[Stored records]
──────────
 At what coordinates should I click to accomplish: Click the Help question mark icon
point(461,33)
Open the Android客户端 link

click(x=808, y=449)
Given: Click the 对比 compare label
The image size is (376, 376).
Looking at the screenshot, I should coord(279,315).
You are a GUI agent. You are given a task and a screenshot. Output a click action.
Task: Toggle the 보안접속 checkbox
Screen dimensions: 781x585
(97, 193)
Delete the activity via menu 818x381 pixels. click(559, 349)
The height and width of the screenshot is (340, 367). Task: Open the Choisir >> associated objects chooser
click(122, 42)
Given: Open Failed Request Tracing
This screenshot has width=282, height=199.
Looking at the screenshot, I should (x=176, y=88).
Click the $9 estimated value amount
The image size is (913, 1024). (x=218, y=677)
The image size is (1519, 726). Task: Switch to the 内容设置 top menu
──────────
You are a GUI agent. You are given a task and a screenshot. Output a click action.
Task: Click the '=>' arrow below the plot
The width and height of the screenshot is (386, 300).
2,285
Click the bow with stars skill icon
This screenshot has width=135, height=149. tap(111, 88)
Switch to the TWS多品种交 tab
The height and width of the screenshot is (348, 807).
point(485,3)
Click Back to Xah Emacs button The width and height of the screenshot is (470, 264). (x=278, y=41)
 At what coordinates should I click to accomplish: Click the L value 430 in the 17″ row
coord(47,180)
──────────
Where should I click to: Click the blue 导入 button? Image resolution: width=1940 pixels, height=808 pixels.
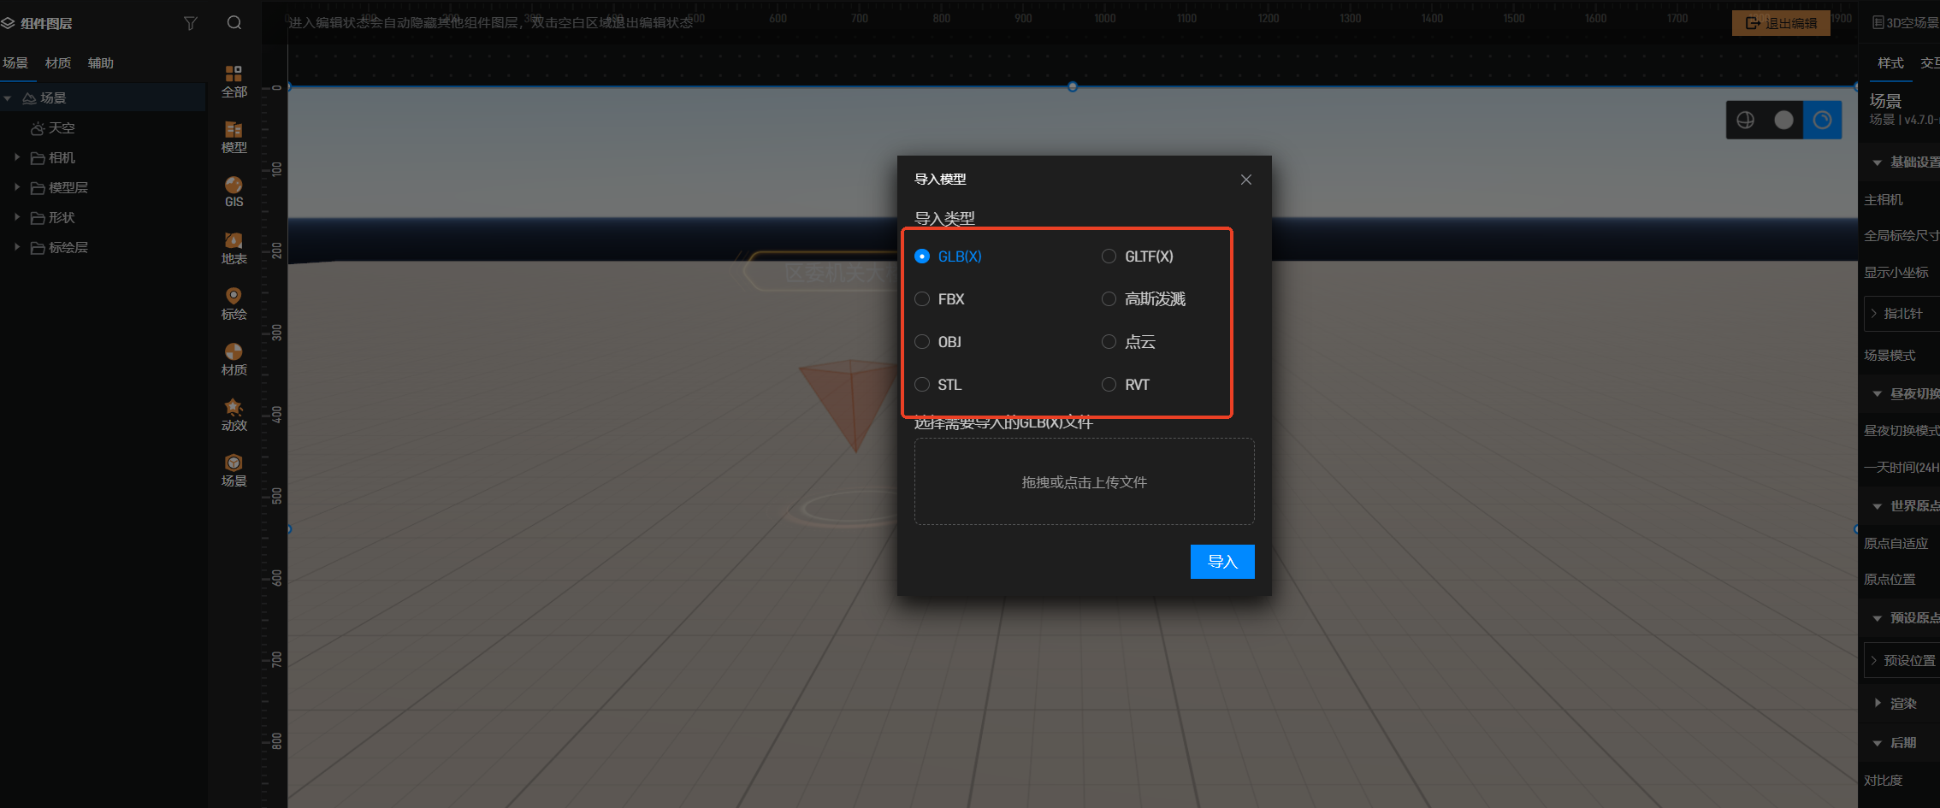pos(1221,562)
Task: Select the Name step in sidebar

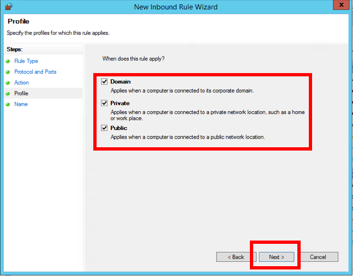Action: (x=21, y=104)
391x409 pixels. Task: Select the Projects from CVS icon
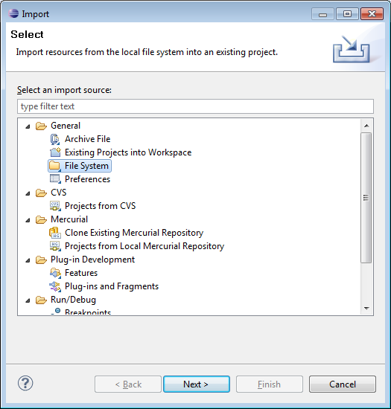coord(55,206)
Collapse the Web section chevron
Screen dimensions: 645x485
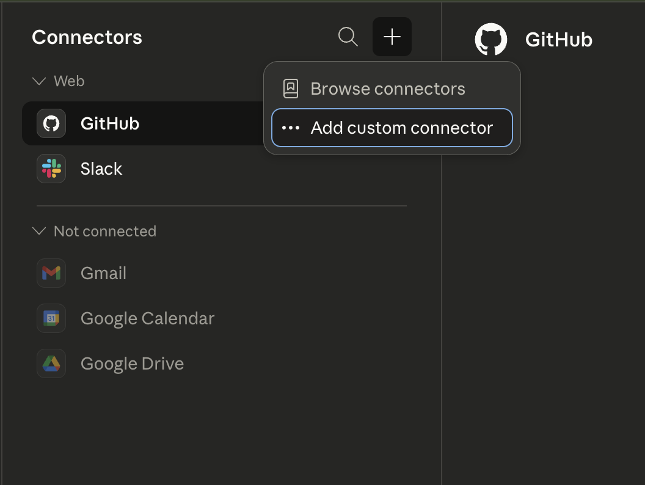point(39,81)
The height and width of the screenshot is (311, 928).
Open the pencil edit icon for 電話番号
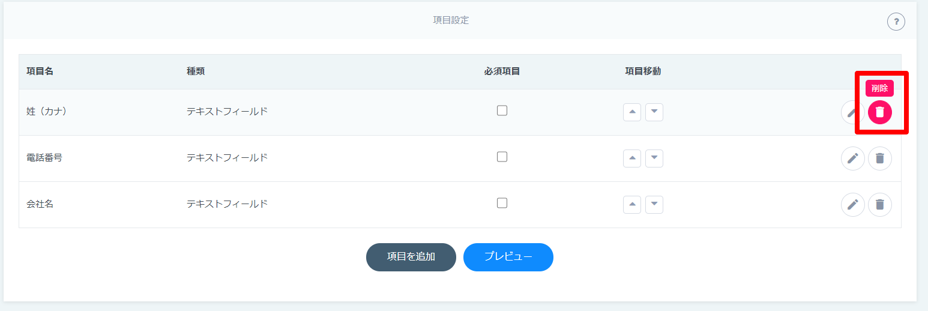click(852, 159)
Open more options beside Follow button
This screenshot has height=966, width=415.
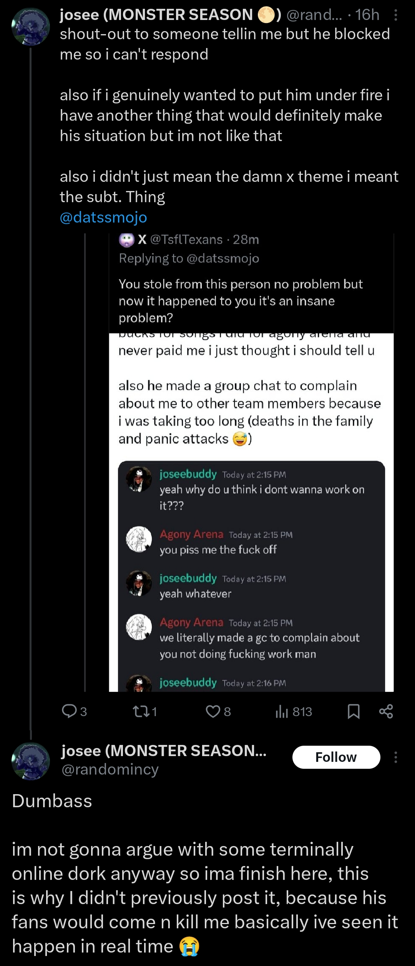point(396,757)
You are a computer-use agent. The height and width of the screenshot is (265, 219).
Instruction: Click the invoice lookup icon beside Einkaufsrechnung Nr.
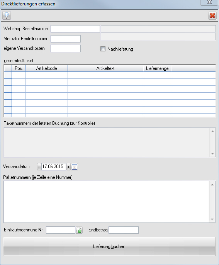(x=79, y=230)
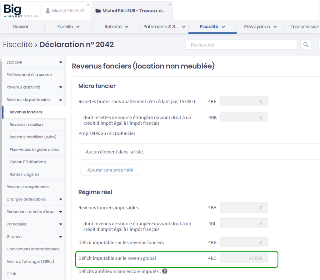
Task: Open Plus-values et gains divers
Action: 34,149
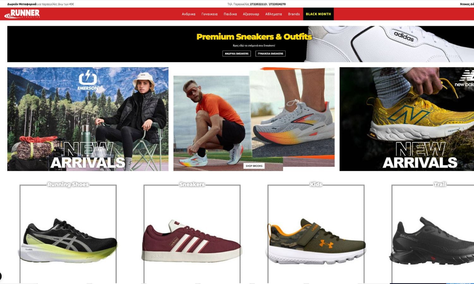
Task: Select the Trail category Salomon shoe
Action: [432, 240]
──────────
**What the exercise asks:**
From the entries above, print the lines beginning at the one with "At what coordinates should I click to accomplish: Click the Help" and stopping after the one with "The image size is (1519, 726).", exactly as written and with nothing else.

**Exercise result:**
 At what coordinates should I click to accomplish: Click the Help question mark icon
point(461,33)
Open the Android客户端 link

click(x=808, y=449)
Given: Click the 对比 compare label
The image size is (376, 376).
Looking at the screenshot, I should coord(279,315).
You are a GUI agent. You are given a task and a screenshot. Output a click action.
Task: Toggle the 보안접속 checkbox
Screen dimensions: 781x585
(97, 193)
Delete the activity via menu 818x381 pixels. click(559, 349)
The height and width of the screenshot is (340, 367). Task: Open the Choisir >> associated objects chooser
click(122, 42)
Given: Open Failed Request Tracing
This screenshot has width=282, height=199.
Looking at the screenshot, I should (x=176, y=88).
Click the $9 estimated value amount
The image size is (913, 1024). (x=218, y=677)
The image size is (1519, 726). Task: Switch to the 内容设置 top menu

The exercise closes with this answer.